Can we rebuild? (Credit: EA)
EA announced the change Monday, saying developer Maxis is “in the late stages” of developing the mode. The company did not give an estimate of when offline play would be available, saying it plans extensive testing before doing so.
“While we want to get it into your hands as soon as possible, our priority is to make sure that it’s as polished as possible before we release it,” said Maxis general manager Patrick Buechner in a blog post. “So, until then… testing, testing and more testing. As one of the final steps, we’re putting Offline into the hands of some of our most hardcore players, the DevTesters. This group of volunteers is going to put Offline through its paces before we release it.”
SimCity was pegged as one of 2013’s most anticipated games, but EA ran into loads of trouble when they revealed that the game would require an online connection to function. Worse still, the game’s launch was marred by countless connectivity issues, essentially rendering it unplayable for many gamers.
Maxis had previously resisted the idea of an offline SimCity, saying it would take “a significant amount of engineering work by our team.” The company opened the door to the idea in October, but wouldn’t commit to it.
The introduction of the offline mode will also allow users to mod the game. Maxis says it plans to roll out a series of how-to videos to encourage creativity among the community.
That all sounds swell, but this is one of those rare cases where adding a feature is actually riling up users. EA had initially insisted that an offline mode was simply not possible due to the game's design. There was, players note, no apology in Buechner’s announcement and no acknowledgement that the company had erred. Others say it’s a case of closing the barn door after the horse escaped.

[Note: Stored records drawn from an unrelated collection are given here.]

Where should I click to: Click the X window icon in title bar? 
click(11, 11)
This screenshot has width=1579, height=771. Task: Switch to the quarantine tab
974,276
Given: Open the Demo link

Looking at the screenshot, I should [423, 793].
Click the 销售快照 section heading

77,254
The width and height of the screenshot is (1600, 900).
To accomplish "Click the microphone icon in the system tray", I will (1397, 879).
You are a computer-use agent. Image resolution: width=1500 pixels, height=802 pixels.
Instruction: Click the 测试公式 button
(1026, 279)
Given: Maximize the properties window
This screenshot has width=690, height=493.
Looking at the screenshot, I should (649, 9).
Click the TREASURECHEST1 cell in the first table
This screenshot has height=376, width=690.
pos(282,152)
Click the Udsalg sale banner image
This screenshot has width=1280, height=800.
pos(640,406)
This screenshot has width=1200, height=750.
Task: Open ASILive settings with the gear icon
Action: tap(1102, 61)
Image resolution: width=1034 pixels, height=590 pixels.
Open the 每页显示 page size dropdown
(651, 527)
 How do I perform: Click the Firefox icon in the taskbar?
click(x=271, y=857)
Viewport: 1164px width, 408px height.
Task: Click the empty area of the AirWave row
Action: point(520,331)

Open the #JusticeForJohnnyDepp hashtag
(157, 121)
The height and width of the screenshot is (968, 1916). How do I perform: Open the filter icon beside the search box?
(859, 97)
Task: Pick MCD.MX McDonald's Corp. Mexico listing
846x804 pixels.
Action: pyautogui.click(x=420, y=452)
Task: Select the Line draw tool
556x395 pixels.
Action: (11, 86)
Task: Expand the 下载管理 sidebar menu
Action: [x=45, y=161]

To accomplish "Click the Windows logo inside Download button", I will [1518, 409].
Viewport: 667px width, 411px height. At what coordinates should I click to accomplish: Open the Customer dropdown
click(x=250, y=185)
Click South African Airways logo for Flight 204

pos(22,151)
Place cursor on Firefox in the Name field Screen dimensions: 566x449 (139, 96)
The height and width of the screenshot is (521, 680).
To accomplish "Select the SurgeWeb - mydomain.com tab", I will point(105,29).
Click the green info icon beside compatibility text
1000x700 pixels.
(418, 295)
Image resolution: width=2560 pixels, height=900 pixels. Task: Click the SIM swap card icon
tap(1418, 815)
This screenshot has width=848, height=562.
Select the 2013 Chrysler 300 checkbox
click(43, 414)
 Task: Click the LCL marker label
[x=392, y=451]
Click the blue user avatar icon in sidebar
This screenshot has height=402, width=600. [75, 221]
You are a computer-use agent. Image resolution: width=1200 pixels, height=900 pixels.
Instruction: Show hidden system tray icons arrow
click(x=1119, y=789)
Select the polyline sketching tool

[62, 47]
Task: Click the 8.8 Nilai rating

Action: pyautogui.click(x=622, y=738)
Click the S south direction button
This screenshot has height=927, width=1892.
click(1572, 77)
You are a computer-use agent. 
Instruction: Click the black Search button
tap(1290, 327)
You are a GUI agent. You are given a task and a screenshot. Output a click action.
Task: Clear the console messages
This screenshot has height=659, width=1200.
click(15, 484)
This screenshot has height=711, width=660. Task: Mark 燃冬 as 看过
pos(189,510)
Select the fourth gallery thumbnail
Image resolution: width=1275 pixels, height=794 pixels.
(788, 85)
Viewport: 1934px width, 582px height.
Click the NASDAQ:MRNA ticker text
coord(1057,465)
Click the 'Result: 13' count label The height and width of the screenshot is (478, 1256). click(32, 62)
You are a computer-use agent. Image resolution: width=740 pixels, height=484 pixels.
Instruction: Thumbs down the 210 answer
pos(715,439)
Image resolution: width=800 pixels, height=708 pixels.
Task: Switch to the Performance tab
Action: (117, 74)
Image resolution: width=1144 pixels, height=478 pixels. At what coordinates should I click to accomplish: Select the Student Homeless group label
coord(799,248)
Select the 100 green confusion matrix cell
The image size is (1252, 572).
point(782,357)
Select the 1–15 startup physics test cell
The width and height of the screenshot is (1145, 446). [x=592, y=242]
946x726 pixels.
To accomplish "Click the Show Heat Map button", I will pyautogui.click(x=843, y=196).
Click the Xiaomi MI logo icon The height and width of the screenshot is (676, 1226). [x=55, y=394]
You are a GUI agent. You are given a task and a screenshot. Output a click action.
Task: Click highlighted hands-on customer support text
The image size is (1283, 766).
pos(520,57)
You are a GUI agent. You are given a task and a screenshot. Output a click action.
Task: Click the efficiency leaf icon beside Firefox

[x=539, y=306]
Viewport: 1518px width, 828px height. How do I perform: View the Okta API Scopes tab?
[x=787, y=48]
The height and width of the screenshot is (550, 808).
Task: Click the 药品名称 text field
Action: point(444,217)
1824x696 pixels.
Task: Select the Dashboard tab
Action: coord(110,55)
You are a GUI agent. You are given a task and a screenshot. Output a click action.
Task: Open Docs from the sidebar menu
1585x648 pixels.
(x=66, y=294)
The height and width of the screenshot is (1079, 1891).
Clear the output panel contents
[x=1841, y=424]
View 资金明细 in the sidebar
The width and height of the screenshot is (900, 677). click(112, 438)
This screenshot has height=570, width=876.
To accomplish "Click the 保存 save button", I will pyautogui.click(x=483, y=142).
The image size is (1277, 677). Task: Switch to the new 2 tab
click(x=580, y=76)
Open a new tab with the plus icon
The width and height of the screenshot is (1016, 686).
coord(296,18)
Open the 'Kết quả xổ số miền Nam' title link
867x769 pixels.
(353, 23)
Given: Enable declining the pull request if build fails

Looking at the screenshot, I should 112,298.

“There is no mea culpa here, no evidence that EA nor Maxis understand or care how badly this sudden reversal hurts the already broken trust between the publisher and the people who buy their games,” wrote Polygon’s Ben Kuchera. “This is why people don’t like or trust EA.”
EA’s online troubles aren’t limited to SimCity. The company’s military shooter Battlefield 4 has been wrecked by connection issues, prompting the developers to hold off releasing new content until they stabilize the core product.